If the cast is removed and replaced because it smells or looks dirty, payers will not reimburse the visit, Welsh says. "A lot of times a child with a cast has been playing on the playground and got dirt on the cast, and it looks bad and smells bad," she says. "The physician can replace the cast, but the visit won't get paid for because it wasn't medically necessary."
Sometimes, however, the patient has soiled the cast so much that it is medically necessary because he or she is in danger of getting an infection. In such a case, you have to document carefully that the cast could cause skin ulcers or staphylococcus.
Replacing a damaged cast is also considered medically necessary, says Tom Felger, MD, a family physician at St. Joseph's Regional Medical Center in South Bend, Ind. "We have 12-year-old boys who get in a fight or smack around the cast so much that it's not effective any more," he says. "I replace the cast and use the casting code in those cases."
In this situation, bill the appropriate splinting code (29105-29126) as well as an E/M office visit code (99201-99215). Consider using modifier -25 (Significant, separately identifiable evaluation and management service by the same physician on the same day of the procedure or other service) for the E/M, Welsh says. "By using modifier -25, you would avoid the possibility of a misunderstanding and improve your chances of a paid claim the first time."
It is important to note that you can only charge for the splint if your practice is not going to treat the fracture. If the FP stabilizes the fracture with a splint so he or she can treat the fracture later, you can only bill the appropriate fracture care codes. The splinting is included in the fracture care code.
If a patient was treated for the fracture by a different physician, but comes to your FP to have the cast removed, you can bill for the cast removal (29700-29715). Remember that those codes are only applicable if you did not bill for the fracture care codes because the removal is included in those codes.

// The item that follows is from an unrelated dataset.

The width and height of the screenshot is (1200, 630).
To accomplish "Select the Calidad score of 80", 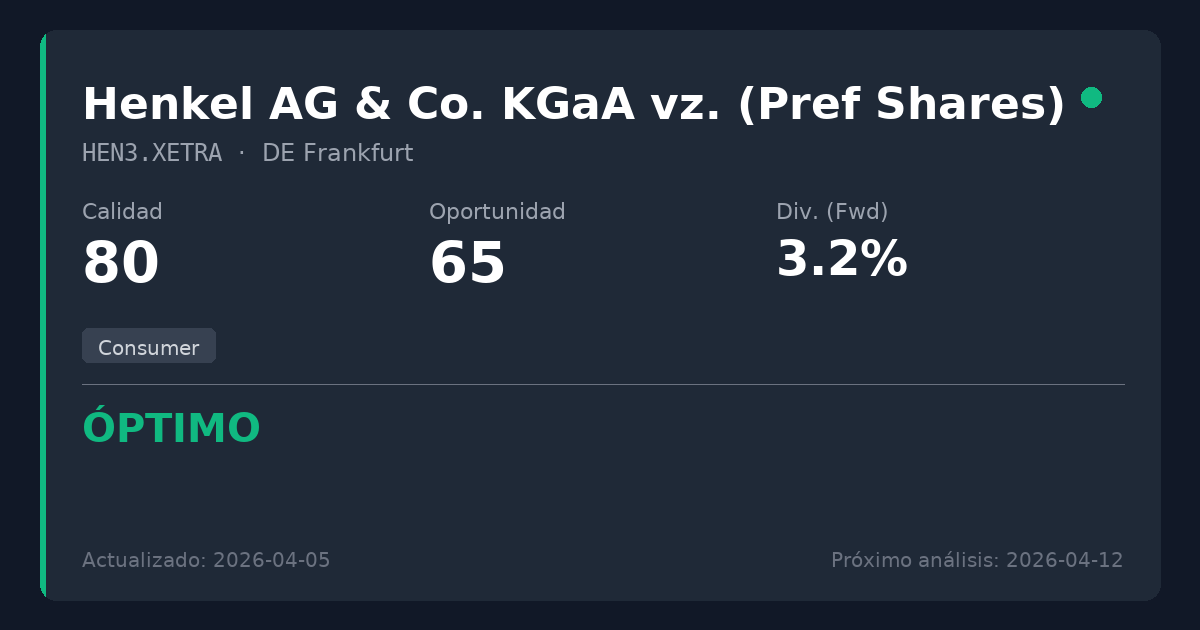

If the FP has to remove the cast to check on the healing of the fracture with an x-ray, you should use V54.89 and the diagnosis code used for the original fracture.
CMS added several new ICD-9 codes for orthopedic aftercare that coders should be aware of: V54.10-V54.19 (Aftercare for healing traumatic fracture & ), V54.20-V54.29 (Aftercare for healing pathologic fracture & ), V54.81 (Aftercare following joint replacement) and V54.89 (Other orthopedic aftercare). These codes will be effective Oct. 1, 2002.
For example, say a patient has a fractured tibia. The bone needs to be stabilized with a cast but not manipulated. In this situation, do not use a casting code. Just because the doctor is not manipulating the fracture does not mean you can't charge the fracture care codes, Welsh says. In the above scenario you would report 27750 (Closed treatment of tibial shaft fracture [with or without fibular fracture]; without manipulation).